Always ask for feedback on your ideas and on your writing. Comments and suggestions will help you improve your ideas and your writing. Whatever you have thought out or written, it will never be perfect the first time. This is not a failure. Even the best researchers and most brilliant minds and writers have numerous versions of their works. Everyone in academia I know has documents titled ‘final.doc’, ‘final_revised.doc’ and ‘final_rerevised.doc’ and files with extensions _v023 in their folders. Rewriting is not a sign of failure – in contrast, giving your draft to somebody else is a practice of good scholarship. Someone who does not respond well to criticism does not belong in academia.
Ask someone who is prepared to give you an honest opinion on your work. You cannot improve your work if you only get compliments and qualifications like ‘well done’. Also ask for actionable advice. Constructive feedback is more than highlighting paragraphs and adding comments such as ‘unclear’ or ‘?’.
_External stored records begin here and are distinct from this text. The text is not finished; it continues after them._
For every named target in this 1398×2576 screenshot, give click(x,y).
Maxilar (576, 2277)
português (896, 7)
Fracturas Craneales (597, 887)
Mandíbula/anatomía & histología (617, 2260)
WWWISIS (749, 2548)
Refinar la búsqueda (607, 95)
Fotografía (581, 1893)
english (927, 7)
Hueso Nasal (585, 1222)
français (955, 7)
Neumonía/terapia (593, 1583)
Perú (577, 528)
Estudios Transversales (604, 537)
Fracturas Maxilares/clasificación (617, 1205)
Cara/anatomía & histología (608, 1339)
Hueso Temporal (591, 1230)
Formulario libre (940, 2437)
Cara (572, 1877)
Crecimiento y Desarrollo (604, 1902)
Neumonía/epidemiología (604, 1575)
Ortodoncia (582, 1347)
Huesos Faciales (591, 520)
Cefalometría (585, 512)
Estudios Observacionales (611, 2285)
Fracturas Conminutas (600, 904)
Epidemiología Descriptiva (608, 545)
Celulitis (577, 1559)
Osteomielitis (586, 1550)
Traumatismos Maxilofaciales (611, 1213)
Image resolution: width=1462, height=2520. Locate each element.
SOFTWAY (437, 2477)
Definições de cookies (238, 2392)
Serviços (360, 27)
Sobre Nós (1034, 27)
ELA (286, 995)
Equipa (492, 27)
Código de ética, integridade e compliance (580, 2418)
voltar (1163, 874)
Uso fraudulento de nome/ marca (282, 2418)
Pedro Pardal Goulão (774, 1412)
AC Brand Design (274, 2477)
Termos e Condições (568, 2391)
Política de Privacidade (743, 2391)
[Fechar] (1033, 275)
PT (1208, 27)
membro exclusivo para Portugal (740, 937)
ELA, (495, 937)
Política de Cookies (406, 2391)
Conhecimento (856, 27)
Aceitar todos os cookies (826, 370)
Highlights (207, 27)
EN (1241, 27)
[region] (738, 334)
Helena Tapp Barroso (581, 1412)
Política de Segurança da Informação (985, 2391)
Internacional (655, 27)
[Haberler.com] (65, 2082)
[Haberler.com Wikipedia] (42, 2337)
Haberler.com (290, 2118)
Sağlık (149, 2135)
When you ask your supervisor for help, don't say "I do not understand this" or “I do not know what to do”. Instead, explain your understanding and describe what you think you should do next, and ask what your supervisor thinks about it. Usually when you feel you are stuck you have multiple possibilities in your mind, and are just not sure which one is correct. In my experience, however, in most cases your intuition is correct, and your supervisor will confirm your hunch.
The earlier you ask for feedback, the more helpful it will be to you. I say this because it is my experience that some students would rather present a near-final text than a very rough draft. This causes students to delay asking for feedback, while the only changes that they made in the most recent revisions were stylistic additions that did not improve the contents but merely the lay-out. If you delay asking for feedback, you will only reduce the time you have left to do anything with the feedback once you receive it.